On the other hand, Sydney had an upswing this week as 762 homes went under the hammer from 632 last week.
Brisbane remained the busiest of the smaller capitals as the city recorded 218 homes for auction. Following Brisbane was Canberra with 163 and Adelaide with 154. Meanwhile, Perth recorded 28 auctions while Tasmania only had one.
Preliminary total clearance rate
As auction volumes dwindled, preliminary clearance rates fell below 60% for the first time since late August.
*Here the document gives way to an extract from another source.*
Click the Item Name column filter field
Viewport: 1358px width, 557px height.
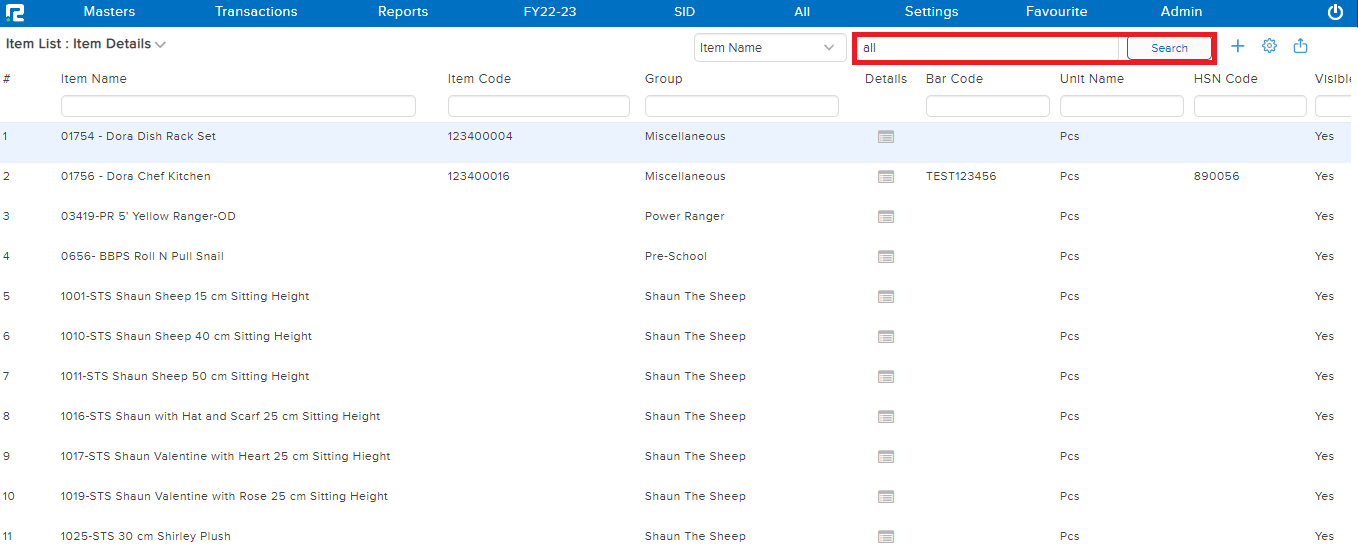tap(238, 106)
This downturn could be attributed to surging inflation, interest rates and cost of living that push potential buyers to hit on the brakes.
Of the 1,501 results collected, 59.8% turned out successful – -2.9% down from last week’s early clearance rate of 62.7%.
Melbourne cleared 60.7% of the 494 results collected so far, down by –3.90% from the previous week’s 64.6%. However, Sydney’s preliminary rate increased to 62.3%, an increase of 0.70% from last week’s preliminary record of 61.6%.
Adelaide still recorded the strongest preliminary clearance rate with 68.2%. Coming in second was Canberra with 59.8%, Brisbane with 45.7% and Perth with 38.5%.
With the RBA’s cash rate now at 2.85% and inflation at 7.3%, prices are predicted to go further downhill as property demand softens while Australians try to manage their finance.